DATA SUPPLIED:
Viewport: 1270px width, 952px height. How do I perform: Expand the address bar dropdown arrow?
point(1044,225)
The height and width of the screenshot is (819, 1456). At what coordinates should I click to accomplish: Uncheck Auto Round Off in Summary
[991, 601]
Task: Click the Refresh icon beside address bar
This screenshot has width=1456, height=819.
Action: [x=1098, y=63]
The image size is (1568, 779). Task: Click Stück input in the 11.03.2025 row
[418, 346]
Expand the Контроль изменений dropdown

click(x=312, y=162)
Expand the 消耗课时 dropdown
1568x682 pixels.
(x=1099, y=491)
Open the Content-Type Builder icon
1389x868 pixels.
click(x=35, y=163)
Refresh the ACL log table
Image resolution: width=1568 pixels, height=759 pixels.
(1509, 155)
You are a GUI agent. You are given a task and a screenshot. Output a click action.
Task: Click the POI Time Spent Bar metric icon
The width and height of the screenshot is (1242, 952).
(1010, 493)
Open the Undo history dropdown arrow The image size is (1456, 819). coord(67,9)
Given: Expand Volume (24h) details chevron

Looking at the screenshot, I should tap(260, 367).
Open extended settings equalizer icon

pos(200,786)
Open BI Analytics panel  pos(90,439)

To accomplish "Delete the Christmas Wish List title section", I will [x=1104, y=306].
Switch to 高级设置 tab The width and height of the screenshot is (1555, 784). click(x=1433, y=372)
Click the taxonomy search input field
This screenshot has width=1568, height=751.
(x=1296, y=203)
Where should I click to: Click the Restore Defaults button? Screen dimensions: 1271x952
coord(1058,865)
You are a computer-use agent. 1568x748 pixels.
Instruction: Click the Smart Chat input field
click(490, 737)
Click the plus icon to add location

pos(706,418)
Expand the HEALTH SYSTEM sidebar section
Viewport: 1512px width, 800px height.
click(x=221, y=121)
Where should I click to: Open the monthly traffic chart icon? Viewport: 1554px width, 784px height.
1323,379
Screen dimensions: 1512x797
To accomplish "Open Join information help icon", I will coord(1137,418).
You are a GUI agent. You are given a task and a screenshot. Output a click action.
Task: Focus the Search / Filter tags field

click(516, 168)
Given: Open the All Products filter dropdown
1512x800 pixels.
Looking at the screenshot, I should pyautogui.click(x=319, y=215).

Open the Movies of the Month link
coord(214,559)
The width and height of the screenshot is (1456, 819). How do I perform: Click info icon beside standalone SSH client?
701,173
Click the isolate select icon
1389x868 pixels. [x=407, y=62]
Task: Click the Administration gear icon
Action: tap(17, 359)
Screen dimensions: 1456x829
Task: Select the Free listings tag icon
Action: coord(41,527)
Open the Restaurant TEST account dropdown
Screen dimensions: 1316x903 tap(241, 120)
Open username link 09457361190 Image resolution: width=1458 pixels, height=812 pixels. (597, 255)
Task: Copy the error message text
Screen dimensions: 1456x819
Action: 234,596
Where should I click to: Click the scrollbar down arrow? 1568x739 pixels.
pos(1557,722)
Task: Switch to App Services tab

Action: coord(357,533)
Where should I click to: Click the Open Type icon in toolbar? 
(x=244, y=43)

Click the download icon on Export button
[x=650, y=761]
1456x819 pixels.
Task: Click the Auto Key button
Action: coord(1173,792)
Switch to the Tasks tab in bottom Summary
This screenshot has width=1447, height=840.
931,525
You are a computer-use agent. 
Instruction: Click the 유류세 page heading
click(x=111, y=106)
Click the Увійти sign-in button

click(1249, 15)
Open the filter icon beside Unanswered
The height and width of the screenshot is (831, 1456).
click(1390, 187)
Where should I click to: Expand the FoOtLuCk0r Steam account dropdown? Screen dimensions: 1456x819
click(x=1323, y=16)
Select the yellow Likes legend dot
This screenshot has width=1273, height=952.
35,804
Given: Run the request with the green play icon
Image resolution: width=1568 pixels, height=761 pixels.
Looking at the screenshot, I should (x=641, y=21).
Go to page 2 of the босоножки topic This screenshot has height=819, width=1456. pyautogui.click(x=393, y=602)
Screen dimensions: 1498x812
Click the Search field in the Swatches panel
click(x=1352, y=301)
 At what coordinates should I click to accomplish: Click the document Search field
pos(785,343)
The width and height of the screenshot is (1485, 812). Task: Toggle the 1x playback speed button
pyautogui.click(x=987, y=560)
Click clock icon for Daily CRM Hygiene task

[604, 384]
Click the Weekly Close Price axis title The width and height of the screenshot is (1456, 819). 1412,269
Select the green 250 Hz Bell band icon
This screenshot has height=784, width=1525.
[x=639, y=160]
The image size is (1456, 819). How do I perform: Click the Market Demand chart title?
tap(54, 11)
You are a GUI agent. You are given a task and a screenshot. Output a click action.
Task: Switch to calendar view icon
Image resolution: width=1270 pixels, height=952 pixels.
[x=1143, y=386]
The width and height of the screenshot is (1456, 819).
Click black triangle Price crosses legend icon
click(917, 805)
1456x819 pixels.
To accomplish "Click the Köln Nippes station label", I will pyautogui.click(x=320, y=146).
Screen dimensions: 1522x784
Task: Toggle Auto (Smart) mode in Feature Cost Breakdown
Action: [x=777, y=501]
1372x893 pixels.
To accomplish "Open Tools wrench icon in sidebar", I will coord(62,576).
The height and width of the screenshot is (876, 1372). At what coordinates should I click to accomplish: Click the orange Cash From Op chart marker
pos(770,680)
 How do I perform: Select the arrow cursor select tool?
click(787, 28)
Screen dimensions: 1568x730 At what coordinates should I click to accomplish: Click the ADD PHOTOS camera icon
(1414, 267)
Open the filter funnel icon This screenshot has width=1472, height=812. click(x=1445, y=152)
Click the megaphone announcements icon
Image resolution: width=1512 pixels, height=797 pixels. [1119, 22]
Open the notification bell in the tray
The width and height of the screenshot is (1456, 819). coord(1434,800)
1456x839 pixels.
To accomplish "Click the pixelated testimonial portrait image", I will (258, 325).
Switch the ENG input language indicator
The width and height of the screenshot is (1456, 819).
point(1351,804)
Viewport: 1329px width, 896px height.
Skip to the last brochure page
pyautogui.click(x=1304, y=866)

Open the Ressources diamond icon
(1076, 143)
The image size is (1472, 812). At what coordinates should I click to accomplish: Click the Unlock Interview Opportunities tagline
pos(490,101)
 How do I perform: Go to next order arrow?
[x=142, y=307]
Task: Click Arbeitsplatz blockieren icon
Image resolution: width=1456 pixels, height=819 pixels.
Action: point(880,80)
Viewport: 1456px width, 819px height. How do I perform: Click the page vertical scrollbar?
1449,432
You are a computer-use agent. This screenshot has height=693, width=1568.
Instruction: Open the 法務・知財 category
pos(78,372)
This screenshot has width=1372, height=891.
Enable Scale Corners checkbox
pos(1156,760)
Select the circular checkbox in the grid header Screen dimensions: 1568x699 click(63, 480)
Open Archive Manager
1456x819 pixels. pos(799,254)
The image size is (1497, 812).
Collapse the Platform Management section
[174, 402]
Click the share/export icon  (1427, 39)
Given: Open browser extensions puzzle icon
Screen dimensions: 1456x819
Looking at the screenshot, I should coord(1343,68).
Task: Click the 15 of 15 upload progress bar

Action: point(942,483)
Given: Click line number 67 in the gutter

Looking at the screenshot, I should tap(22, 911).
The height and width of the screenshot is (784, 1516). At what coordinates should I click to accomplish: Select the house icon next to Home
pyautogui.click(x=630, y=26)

WHAT THE TASK REQUIRES: Locate the string "sidebar" in the listing above and copy every line where it occurs.

RESPONSE:
Expand the HEALTH SYSTEM sidebar section
To accomplish "Open Tools wrench icon in sidebar", I will coord(62,576).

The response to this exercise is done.